According to Dr. Amy Myers: “The ability of the keto diet to reduce inflammation and modulate immune response could make it an effective tool for reversing the symptoms of autoimmunity and moving you back down the autoimmune spectrum. Ketogenic diets also increase glutathione levels, your body’s most powerful detoxifier. People with autoimmunity are notoriously low in glutathione, and I’ve found in both my patients and myself that supplementing with glutathione is extremely beneficial for autoimmunity.”

Now  – just because we say high fat doesn’t mean any old fat — and  by the way, if you do high fat/high carb, well let’s  just say you’ll have high scale. We’re talking GOOD fats – avocado, grass fed beef & other organic meats, free range eggs, nuts & seeds, olives, organic cheeses, grass-fed butter & ghee.  Don’t ever forget: garbage in, garbage out.  We’ve been eating keto for about 3 and a half weeks. AND OF COURSE my husband has lost weight….. I’ve lost a little, and trying to be patient. Some people see drastic loss and others have slower rates, but I have had a reduction in my inflammatory levels and better focus/more energy. We spent 4 days at Universal Studios- something that generally would have taken weeks to recover from, and I felt fine in just a few days!

What happens if you Google “Keto”?

I’m going be going into more detail in the coming days and weeks, but if you google “keto” you’ll get bombarded with info.  So swear by it, some say it is horrible for you.  I joined a group on Facebook and read posts for over a month before I jumped in. It was hearing and seeing so many positive results that helped me decide to try.  We’ve tried some FAB recipes (and some fails) and because of the high fat, you feel full and stay full.  I rarely feel super hungry.  I am thirsty a lot, so my water intake is better (which is also an A+ for your joints)

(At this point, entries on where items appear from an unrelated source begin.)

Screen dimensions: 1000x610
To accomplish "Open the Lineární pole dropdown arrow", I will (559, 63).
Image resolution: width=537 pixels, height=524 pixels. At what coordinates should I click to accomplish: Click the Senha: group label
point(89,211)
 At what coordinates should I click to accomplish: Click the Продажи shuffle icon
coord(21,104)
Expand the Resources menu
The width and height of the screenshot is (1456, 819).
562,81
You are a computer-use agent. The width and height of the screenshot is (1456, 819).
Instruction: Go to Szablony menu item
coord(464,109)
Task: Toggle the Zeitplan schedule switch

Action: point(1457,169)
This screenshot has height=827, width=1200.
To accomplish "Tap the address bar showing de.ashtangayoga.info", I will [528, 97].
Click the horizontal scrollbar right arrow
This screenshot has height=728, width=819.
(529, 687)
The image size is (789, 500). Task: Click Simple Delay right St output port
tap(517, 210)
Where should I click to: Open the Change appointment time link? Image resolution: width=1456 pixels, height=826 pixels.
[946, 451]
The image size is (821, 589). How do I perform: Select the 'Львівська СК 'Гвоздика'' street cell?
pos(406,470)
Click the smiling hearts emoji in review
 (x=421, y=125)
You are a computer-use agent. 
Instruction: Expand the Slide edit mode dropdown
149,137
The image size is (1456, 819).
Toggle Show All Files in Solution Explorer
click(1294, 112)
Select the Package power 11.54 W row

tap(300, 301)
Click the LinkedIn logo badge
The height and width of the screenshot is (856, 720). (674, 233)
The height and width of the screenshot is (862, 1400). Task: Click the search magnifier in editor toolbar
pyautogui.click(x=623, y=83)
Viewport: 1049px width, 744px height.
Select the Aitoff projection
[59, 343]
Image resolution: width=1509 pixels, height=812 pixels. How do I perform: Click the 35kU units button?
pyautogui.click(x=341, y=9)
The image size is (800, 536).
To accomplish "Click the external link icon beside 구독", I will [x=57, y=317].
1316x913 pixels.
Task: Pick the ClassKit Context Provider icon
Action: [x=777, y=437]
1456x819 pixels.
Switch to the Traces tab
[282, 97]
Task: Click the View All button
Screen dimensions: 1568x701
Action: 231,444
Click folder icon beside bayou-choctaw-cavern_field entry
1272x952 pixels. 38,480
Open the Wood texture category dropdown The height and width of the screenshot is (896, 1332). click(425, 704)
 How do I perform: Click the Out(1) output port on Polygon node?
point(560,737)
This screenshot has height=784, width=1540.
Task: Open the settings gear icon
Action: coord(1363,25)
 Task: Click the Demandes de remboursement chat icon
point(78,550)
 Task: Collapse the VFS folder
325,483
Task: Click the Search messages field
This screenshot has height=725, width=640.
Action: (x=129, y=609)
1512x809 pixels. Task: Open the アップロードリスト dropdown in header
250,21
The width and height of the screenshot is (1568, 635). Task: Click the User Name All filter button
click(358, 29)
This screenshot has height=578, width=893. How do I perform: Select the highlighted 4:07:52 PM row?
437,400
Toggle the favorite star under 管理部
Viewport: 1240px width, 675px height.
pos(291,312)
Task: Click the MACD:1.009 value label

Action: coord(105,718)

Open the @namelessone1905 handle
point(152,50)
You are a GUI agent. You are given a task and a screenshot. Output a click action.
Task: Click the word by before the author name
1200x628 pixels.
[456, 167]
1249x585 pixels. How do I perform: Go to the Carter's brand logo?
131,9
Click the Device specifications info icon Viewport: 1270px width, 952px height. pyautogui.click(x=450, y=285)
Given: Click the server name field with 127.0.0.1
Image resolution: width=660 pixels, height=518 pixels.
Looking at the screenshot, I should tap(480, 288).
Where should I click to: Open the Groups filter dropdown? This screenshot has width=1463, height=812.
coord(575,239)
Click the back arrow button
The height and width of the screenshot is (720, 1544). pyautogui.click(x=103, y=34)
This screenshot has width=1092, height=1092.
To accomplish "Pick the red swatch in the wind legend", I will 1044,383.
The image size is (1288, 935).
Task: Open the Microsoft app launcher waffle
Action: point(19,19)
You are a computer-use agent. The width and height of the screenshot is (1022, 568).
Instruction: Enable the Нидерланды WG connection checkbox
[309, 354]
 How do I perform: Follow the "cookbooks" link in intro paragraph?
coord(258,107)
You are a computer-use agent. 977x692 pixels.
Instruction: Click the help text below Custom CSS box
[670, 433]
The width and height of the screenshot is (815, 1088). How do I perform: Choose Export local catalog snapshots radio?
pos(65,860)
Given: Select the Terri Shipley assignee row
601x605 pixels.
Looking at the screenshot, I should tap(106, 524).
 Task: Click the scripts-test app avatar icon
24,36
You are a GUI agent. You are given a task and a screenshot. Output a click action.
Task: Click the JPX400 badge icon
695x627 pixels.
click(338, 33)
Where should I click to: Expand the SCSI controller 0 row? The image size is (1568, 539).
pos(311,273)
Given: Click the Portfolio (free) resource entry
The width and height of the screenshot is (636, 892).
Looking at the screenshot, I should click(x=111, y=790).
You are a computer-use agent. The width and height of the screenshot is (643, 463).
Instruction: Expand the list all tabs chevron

I’m keeping carb levels extremely low right now (under 20g a day) which isn’t something I plan on doing forever. I’ll gradually increase carbs once I feel like my body has things more under control I plan on adding in more veggies and fruits that are higher in carbs.  Now —  LISTEN — I’m not a doctor and no way of eating is right for 100% of people, so if you have questions, do some research, talk to nutritionists and your doc – be educated and if you give it a try, listen to your body.  You’ll know if it’s right for you.